* Records shown:
+---+

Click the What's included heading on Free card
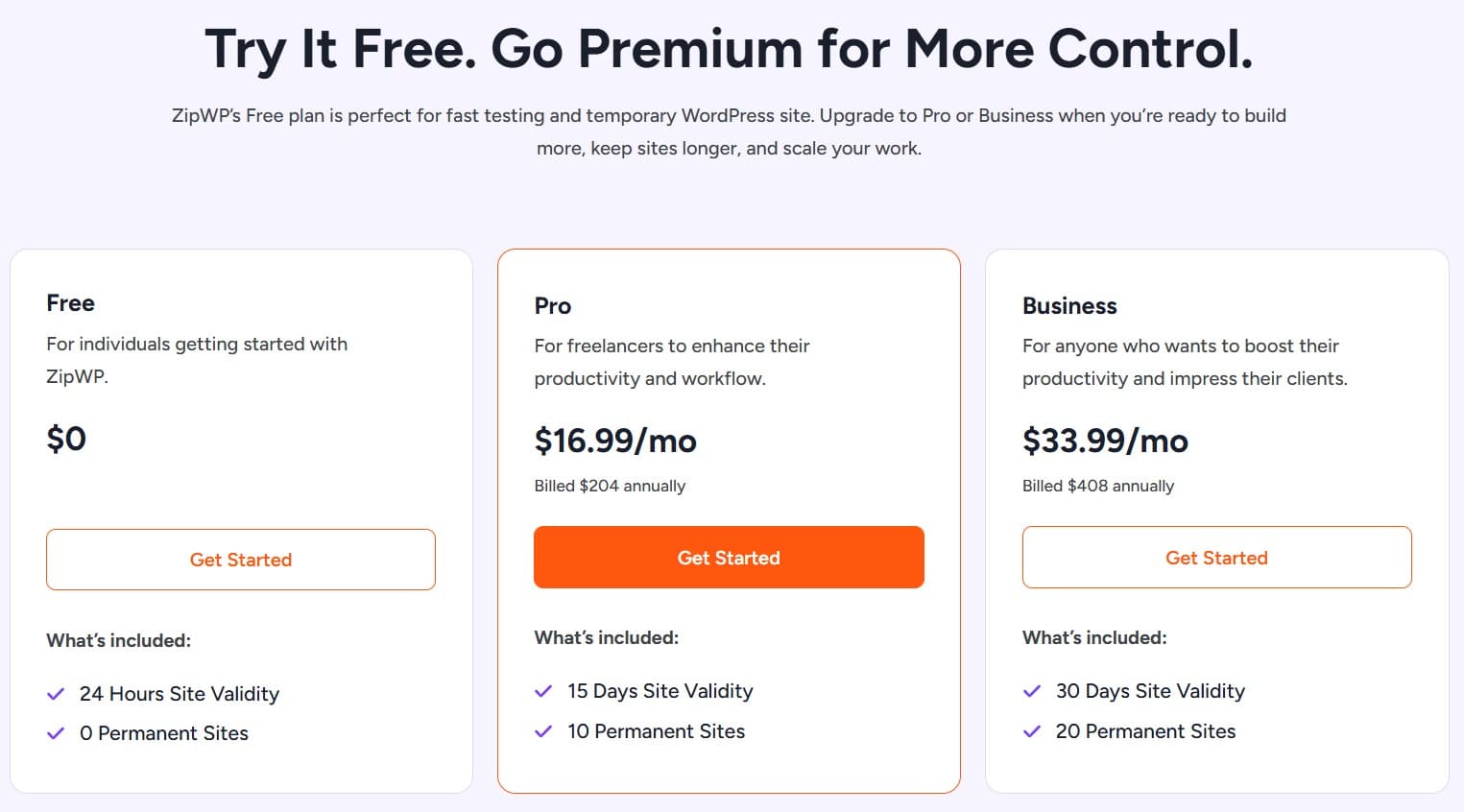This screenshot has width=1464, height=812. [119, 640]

+---+

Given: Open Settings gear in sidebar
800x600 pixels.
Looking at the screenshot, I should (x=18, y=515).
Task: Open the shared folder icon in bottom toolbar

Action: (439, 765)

+---+

* Directions for this task: Reproduce verbatim the lines of the listing from the line containing "Task: Open the" through the line containing "Action: (439, 765)", both of those lines included, and nothing else.

* Task response:
Task: Open the shared folder icon in bottom toolbar

Action: (439, 765)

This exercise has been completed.